=== TO DO ===
Make an exact copy of the entries, and keep any pictures out of it.

=== DATA IN THIS EXERCISE ===

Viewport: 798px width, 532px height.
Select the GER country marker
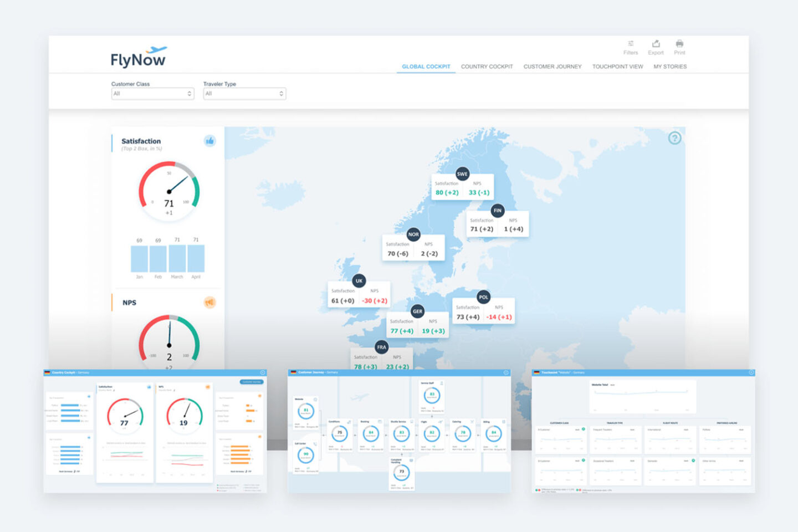coord(418,311)
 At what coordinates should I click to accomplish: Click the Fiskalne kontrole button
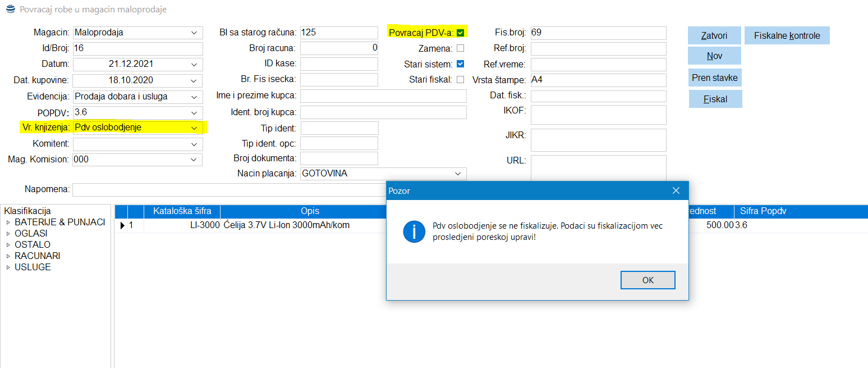tap(787, 36)
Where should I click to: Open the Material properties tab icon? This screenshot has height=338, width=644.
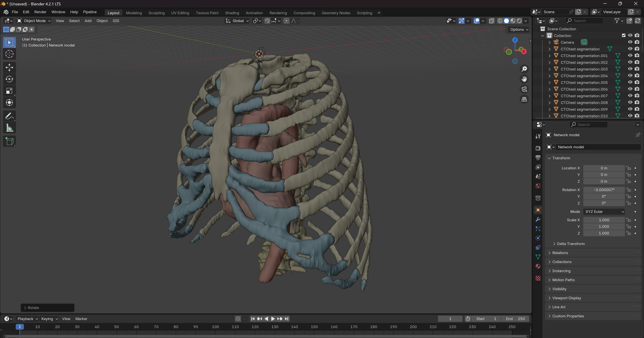pos(538,266)
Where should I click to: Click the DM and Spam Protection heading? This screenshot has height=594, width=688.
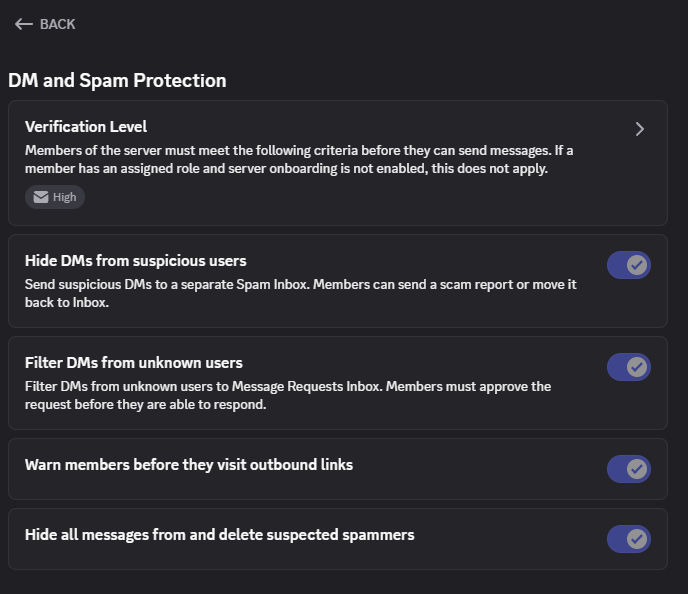(x=117, y=81)
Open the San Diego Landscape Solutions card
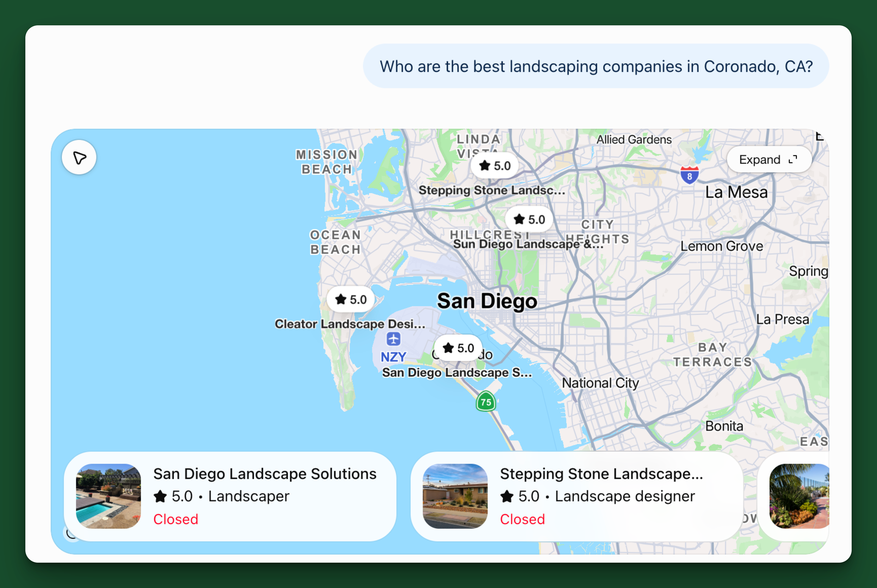The width and height of the screenshot is (877, 588). point(230,496)
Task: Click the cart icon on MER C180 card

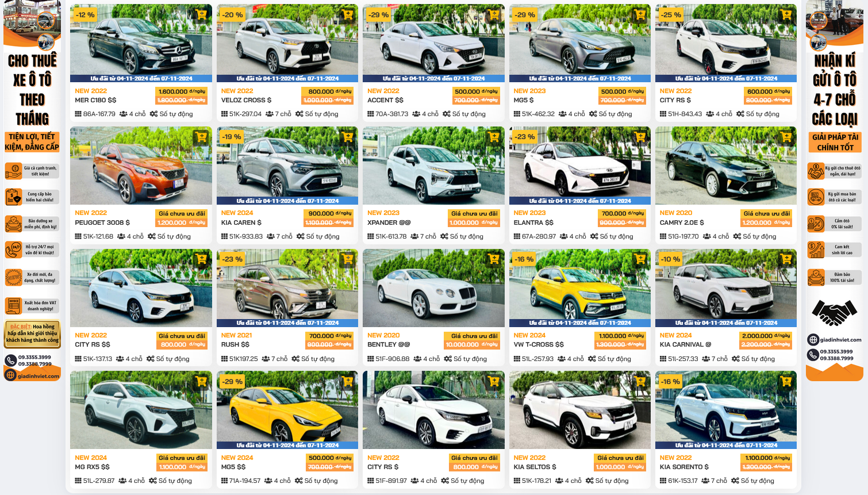Action: coord(201,15)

=== RESULT ===
Viewport: 798px width, 532px height.
Select the GER country marker
coord(418,311)
 At what coordinates should I click to accomplish: Click the Fiskalne kontrole button
tap(787, 36)
Where should I click to: Open the Material properties tab icon? This screenshot has height=338, width=644.
pos(538,266)
Where should I click to: Click the DM and Spam Protection heading? This screenshot has height=594, width=688.
(x=117, y=81)
Open the San Diego Landscape Solutions card
The width and height of the screenshot is (877, 588). point(230,496)
Task: Click the cart icon on MER C180 card

Action: coord(201,15)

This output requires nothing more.